Cricket: Sidebottom Takes Chance Arnie Didn't Get

Ryan Sidebottom has taken the chance his father never got and proved himself more than a one-Test wonder.
If Duncan Fletcher had still been England’s coach there would have been no first Test wicket for Ryan Sidebottom. There would have been no excited shaking of curls straggly enough to befit a heavymetal star, and no opportunity for the Headingley crowd to wallow in an occasion of Yorkshire pride.

Instead Ryan would have been stuck for ever, like his dad, Arnie, on one Test and Sajid Mahmood would have been sprinting down the hill from the Kirkstall Lane End, seeking to prove Fletcher’s conviction that he had all the attributes to become a fully fledged Test bowler.
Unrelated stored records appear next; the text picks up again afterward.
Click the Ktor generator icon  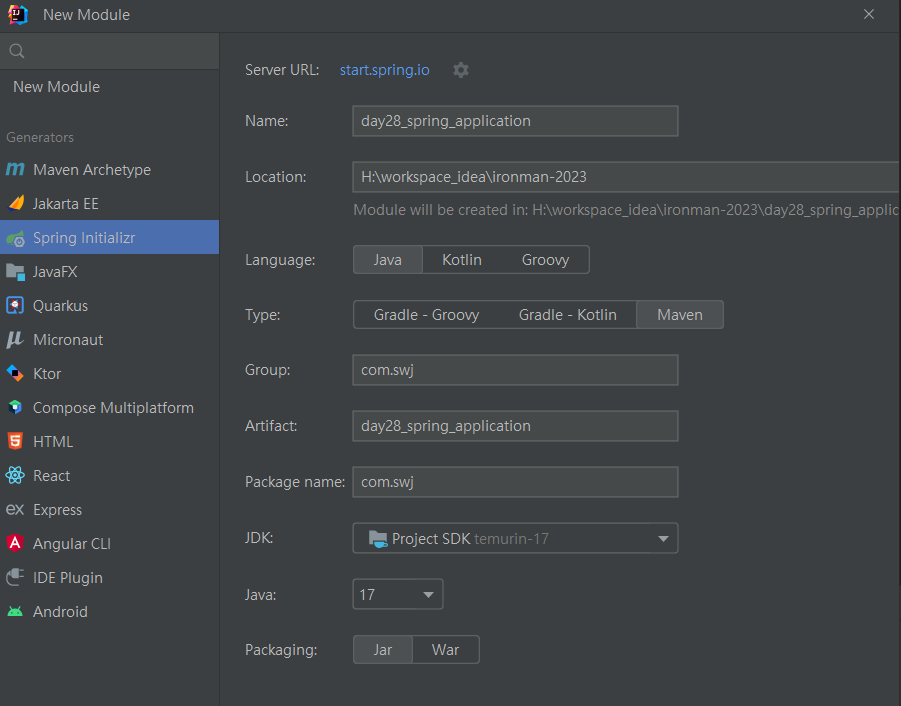tap(15, 374)
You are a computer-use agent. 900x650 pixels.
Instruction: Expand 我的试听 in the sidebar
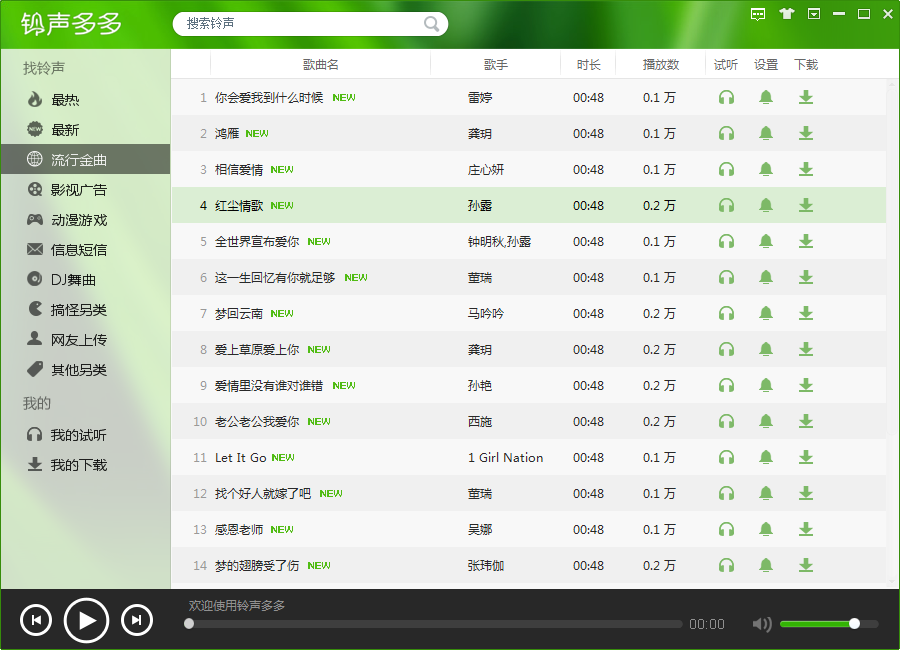tap(64, 433)
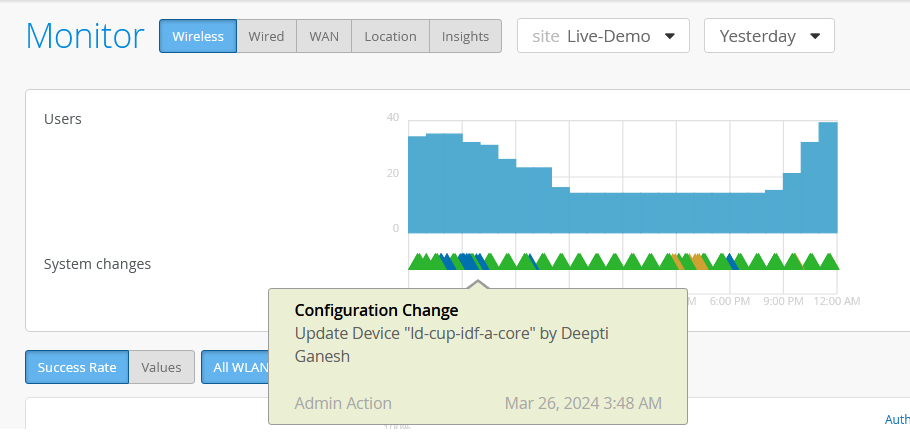Open the Wired monitor tab

tap(266, 37)
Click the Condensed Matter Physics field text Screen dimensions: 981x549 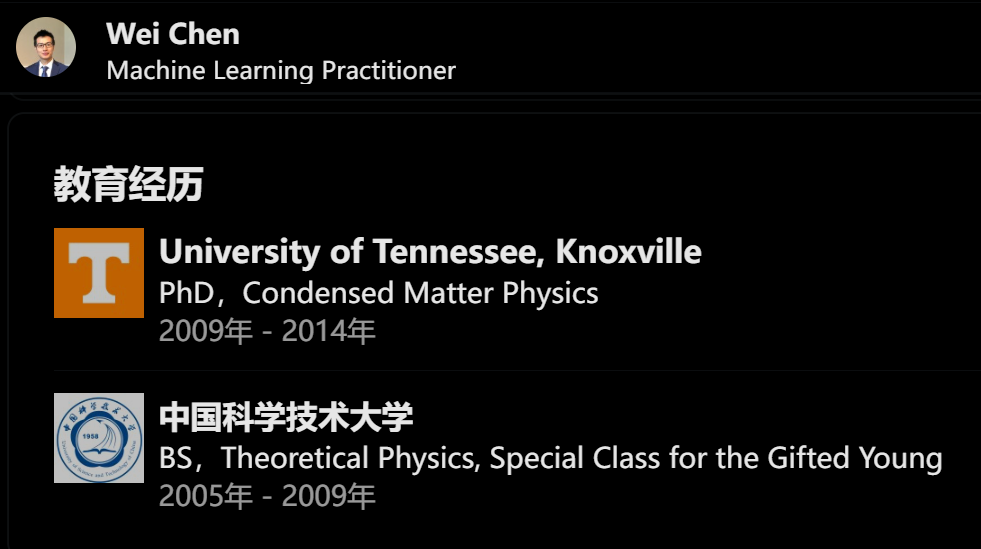click(421, 293)
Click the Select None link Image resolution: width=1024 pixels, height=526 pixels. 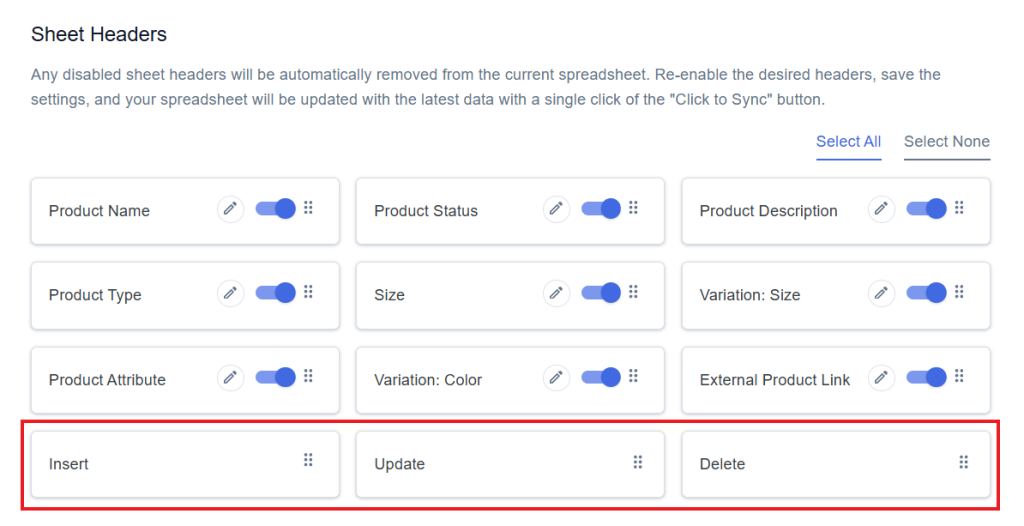tap(947, 142)
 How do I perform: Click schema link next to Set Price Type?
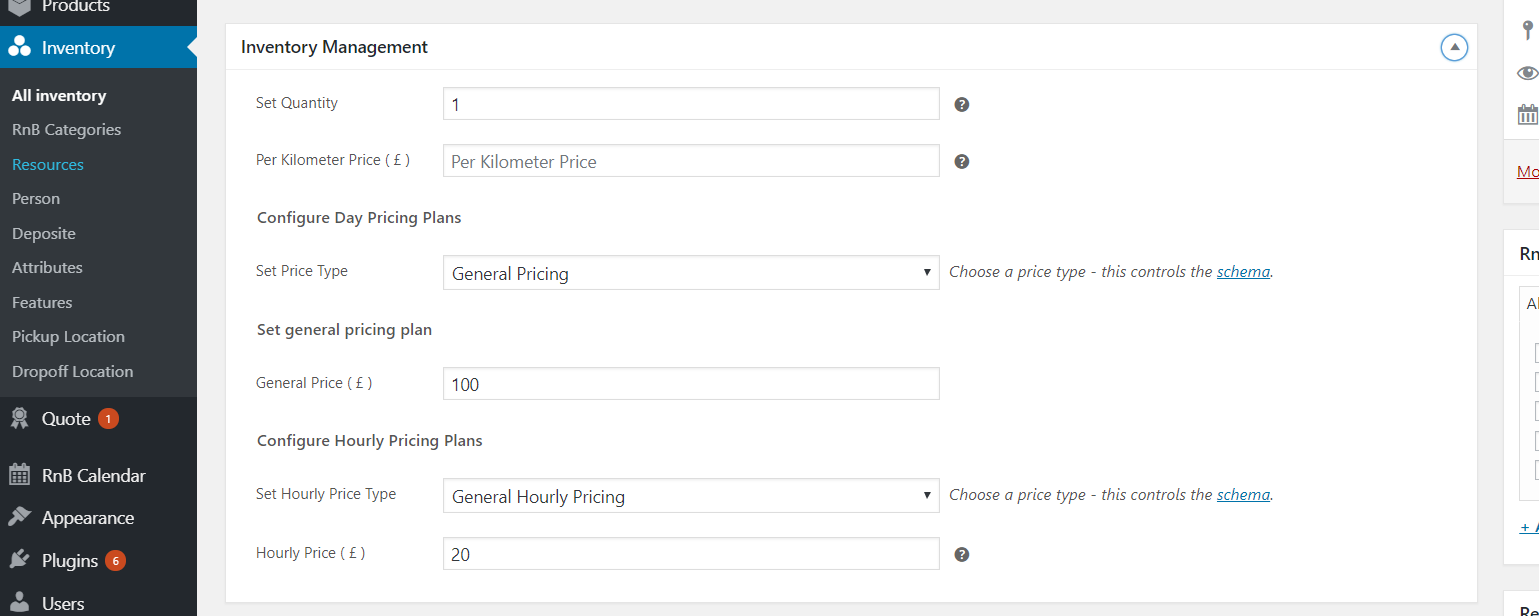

Mahmood, after all, took four wickets in an innings against Pakistan at Headingley last summer, provoked into his best Test figures by jibes of "traitor" from the British Pakistanis in the crowd. And it was Mahmood who Fletcher was convinced, however inconsistent the evidence, possessed the physical attributes, and most tellingly the pace, that he deemed essential in a Test fast bowler.

Sidebottom is not fast. But he has always been persistent, always disciplined, and in Leeds he has added the missing ingredient. He has proved the assertion of his Nottinghamshire captain, Stephen Fleming, that after his single Test, against Pakistan at Lord’s six years ago, and his subsequent desertion of Yorkshire, his native county, in frustration at a stalled career, he can now be regarded as a swing bowler.

Mick Newell, Nottinghamshire’s director of cricket, shares out the credit, hailing two visits to the fast-bowling school in Madras, some occasional coaching from Phil DeFreitas and wise words from an old salt, Mark Ealham.

Arnie bowled his finest, shrewdest overs for Yorkshire deep into his career, even though his rigid frame and anguished expression suggested he was about to lose a body part at any moment. Ryan, at 29 and with figures of four for 42 behind him after skilful use of a breeze angling in from longleg, has now had the second opportunity that Arnie never had. Arnie missed seeing it because he was managing Rotherham Town in the Yorkshire League. "We were thrashed by Barnsley - I'd have been better at the Test," he said.

Fletcher, who overlooked Sidebottom for 78 successive Tests after his wicketless debut, will not feel his stance has been invalidated. He stoutly resisted horses for-courses selections and he could cite Ed Giddins’ five cheap wickets against Zimbabwe at Lord’s in his first summer in charge - England felt obliged to retain Giddins against West Indies that summer but matters were less in his favour and he finished wicketless.

Any success gained by Sidebottom at Headingley, he would argue, might be counter productive. Better to have retained Mahmood and let him learn the art of bowling where Fletcher, contentiously, felt it should be learned: at Test level. But Sidebottom’s accuracy allows him to fulfil a stock bowler’s role if the ball does not swing, unlike Giddins, and continuity was not possible anyway, with Matthew Hoggard and Andrew Flintoff ruled out through injury.

Peter Moores, Fletcher’s successor, has taken a different tack. "Ryan’s success was quite a fillip for county cricket," he said, words that would never have passed Fletcher’s lips. Moores countered suggestions that Sidebottom was a Headingley specialist. "The fact it was Headingley was a bonus because he has a very good record over a long period of time. He was selected because he is a controlled bowler who has learned his trade."

Sidebottom may yet survive into the third Test at Old Trafford. Hoggard’s torn groin will prevent him from bowling until the end of the week; Flintoff will not play against Leicestershire at Grace Road today, even though England gave permission for him to play either yesterday or today. He will play - and try to bowl - in Lancashire’s four-day championship match against Sussex in Hove on Wednesday.